= Passage shown =
Transport Layer Security (TLS) Fingerprinting determines the specific characteristics of a client's TLS implementation by examining the initial TLS handshake packet, known as the "Client Hello." This packet contains fields and parameters such as supported cipher suites, extensions, and the client's preferred order of those parameters, which can be used to create a unique "fingerprint" of the client's TLS implementation.
Why is it used?
Fingerprinting has several uses, including bot protection, DDoS protection, and client identification. By identifying and characterising the attributes of a client's connection, fingerprinting can improve network security and help protect against malicious traffic.
How does TLS Fingerprinting work?
TLS Fingerprinting examines the initial TLS handshake packet, known as the "Client Hello". The Client Hello packet is sent by the client during the initial phase of the TLS handshake, which establishes a secure connection between the client and the server. It contains information about the client's preferred encryption methods, extensions, and parameters, including:
- Protocol Version: The version of the TLS protocol desired by the client.
- Random: A 32-byte random value generated by the client, used in key generation and derivation.
- Session ID: An optional session identifier for resuming a previous session.
- Cipher Suites: A list of supported encryption algorithms, ordered by preference.
- Compression Methods: A list of supported compression algorithms, ordered by preference.
- Extensions: Optional extensions that can negotiate additional parameters, such as Server Name Indication (SNI) and Elliptic Curve Supported (ECS).
The Client Hello packet is central to the operation and security of the TLS connection because it provides information the server uses to select encryption algorithms and parameters. The packet also enables the client and server to negotiate an appropriate encryption method for their communication. The Client Hello's variable content, based on the TLS version, library, cipher suites, extensions, and settings supported by the client, makes it a strong candidate for fingerprinting.
Common components used to create a TLS fingerprint include:
- Cipher Suites: The order of cipher suites supported by the client.
- Extensions: Supported extensions included in the Client Hello packet, such as SNI and ECS.
- TLS Point Formats: Encoding of cryptographic parameters in a format that can be transmitted as part of the TLS protocol, used in elliptic curve cryptography (ECC).
- TLS Curves: The specific elliptic curves used in ECC, a type of public-key cryptography used in the TLS protocol.

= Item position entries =
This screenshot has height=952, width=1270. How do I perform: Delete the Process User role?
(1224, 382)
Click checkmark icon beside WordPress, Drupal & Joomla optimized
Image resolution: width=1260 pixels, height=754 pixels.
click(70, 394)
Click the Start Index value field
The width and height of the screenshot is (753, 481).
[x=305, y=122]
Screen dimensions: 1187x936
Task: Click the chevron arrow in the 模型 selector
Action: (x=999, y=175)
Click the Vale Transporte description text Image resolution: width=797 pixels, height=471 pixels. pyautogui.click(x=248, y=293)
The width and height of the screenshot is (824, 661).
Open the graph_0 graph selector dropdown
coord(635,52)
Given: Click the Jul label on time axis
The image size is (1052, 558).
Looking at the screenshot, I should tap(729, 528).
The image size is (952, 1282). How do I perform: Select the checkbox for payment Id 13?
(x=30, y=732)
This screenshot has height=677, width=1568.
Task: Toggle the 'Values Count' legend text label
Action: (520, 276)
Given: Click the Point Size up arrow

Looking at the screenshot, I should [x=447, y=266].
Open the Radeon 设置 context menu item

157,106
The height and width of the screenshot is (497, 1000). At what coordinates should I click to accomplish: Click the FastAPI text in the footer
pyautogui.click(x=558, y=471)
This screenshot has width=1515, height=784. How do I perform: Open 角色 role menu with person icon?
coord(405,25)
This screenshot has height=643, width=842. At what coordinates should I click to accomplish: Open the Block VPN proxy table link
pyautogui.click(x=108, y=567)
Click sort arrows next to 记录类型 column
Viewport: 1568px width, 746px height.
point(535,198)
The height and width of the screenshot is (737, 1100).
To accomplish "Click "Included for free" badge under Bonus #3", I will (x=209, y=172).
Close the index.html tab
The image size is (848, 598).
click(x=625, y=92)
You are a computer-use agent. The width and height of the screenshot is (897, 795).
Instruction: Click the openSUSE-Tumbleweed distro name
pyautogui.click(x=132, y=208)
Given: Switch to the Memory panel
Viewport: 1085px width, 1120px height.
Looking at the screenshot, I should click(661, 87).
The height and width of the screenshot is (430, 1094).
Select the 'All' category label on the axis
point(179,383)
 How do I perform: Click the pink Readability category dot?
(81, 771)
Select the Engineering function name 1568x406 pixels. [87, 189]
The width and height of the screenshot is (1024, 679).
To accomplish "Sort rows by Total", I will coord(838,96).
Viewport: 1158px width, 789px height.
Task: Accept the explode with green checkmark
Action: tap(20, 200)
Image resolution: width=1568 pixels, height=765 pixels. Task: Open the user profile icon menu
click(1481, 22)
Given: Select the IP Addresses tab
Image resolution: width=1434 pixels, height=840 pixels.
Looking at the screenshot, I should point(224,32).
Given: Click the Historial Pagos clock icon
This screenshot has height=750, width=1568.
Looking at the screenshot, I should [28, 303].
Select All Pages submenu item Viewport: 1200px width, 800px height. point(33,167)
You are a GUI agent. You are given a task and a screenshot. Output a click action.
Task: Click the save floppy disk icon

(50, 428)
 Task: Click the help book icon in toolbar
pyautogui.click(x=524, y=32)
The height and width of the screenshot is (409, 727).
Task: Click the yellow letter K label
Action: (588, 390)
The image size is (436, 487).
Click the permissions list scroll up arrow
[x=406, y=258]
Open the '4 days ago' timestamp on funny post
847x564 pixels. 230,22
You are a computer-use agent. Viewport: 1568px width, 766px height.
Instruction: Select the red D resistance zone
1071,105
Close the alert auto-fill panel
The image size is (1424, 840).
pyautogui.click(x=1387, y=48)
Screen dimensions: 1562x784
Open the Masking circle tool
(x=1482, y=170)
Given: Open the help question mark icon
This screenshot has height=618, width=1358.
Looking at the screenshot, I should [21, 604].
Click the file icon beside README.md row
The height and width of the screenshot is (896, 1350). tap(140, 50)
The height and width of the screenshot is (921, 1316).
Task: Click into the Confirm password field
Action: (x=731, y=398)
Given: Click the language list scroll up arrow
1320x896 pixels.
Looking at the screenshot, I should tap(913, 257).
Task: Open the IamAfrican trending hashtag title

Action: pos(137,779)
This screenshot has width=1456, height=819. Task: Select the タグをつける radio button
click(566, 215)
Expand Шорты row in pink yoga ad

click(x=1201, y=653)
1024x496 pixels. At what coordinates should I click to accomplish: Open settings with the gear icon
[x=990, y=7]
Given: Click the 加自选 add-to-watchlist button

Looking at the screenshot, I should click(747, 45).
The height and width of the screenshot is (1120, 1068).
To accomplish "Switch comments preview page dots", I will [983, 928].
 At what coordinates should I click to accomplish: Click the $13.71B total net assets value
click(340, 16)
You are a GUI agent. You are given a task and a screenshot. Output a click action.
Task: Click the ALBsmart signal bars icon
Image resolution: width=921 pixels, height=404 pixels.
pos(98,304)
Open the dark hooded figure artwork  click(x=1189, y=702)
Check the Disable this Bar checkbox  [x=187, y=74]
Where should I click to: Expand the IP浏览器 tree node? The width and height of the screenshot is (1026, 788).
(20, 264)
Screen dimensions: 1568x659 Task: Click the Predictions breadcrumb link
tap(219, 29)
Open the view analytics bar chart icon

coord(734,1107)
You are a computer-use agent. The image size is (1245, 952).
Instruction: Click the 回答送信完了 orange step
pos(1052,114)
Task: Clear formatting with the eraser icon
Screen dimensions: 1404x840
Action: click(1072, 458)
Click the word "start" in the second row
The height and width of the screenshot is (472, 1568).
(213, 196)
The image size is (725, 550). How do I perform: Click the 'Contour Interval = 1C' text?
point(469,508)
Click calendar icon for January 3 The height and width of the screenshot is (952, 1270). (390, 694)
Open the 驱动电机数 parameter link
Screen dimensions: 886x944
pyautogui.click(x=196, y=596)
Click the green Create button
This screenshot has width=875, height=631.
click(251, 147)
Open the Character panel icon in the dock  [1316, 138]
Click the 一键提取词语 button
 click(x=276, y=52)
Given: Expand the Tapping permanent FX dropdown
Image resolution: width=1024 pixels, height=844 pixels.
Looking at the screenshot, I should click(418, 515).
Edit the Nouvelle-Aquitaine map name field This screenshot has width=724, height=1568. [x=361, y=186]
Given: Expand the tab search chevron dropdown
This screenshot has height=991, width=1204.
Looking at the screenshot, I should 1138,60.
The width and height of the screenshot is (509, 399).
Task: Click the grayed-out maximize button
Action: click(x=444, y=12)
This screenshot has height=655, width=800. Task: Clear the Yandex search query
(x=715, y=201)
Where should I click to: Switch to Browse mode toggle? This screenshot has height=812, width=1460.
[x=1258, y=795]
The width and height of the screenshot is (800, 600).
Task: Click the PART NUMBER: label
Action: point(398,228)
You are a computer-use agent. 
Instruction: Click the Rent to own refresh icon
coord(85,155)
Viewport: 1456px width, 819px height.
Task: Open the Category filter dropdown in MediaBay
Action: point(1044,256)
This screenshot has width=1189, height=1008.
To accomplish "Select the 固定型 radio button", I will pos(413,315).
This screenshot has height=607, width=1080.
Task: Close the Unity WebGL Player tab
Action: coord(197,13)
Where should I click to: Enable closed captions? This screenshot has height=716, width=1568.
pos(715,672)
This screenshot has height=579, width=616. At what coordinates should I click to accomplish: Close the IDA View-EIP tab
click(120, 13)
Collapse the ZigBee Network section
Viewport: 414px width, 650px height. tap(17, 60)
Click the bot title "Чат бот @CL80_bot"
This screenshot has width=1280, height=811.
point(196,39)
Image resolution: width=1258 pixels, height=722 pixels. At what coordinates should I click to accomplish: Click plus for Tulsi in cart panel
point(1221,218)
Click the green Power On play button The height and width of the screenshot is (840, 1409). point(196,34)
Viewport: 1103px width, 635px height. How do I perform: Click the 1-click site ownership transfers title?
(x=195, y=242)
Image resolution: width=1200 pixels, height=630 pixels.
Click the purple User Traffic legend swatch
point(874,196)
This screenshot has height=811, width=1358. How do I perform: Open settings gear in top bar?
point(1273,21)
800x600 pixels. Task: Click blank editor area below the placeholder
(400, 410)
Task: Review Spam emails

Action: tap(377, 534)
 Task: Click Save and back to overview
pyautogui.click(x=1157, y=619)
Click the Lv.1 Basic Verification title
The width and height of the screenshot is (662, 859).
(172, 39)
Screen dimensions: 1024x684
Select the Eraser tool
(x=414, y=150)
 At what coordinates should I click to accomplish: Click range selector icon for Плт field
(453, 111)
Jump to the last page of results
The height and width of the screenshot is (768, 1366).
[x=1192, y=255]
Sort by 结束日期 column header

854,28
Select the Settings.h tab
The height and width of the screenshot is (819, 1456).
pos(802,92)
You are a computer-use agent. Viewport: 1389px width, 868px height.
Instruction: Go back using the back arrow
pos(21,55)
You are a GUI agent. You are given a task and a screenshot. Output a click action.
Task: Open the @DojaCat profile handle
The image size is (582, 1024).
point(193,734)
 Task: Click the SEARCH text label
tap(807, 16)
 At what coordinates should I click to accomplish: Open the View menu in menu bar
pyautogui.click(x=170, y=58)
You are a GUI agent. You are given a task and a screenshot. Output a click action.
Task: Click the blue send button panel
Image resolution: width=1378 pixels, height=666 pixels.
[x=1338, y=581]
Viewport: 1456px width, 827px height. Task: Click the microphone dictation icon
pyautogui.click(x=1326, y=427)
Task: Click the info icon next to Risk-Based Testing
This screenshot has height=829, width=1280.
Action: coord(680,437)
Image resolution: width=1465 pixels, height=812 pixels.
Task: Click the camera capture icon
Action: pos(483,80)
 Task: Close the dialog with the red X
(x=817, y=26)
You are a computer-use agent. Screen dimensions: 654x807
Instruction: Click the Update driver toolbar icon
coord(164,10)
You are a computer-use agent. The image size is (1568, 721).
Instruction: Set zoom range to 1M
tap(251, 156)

= Given request =
Reproduce the part of the TLS fingerprinting passage above, starting with "- Extensions: Optional" and going on through "candidate for fingerprinting.".

= Full output =
- Extensions: Optional extensions that can negotiate additional parameters, such as Server Name Indication (SNI) and Elliptic Curve Supported (ECS).
The Client Hello packet is central to the operation and security of the TLS connection because it provides information the server uses to select encryption algorithms and parameters. The packet also enables the client and server to negotiate an appropriate encryption method for their communication. The Client Hello's variable content, based on the TLS version, library, cipher suites, extensions, and settings supported by the client, makes it a strong candidate for fingerprinting.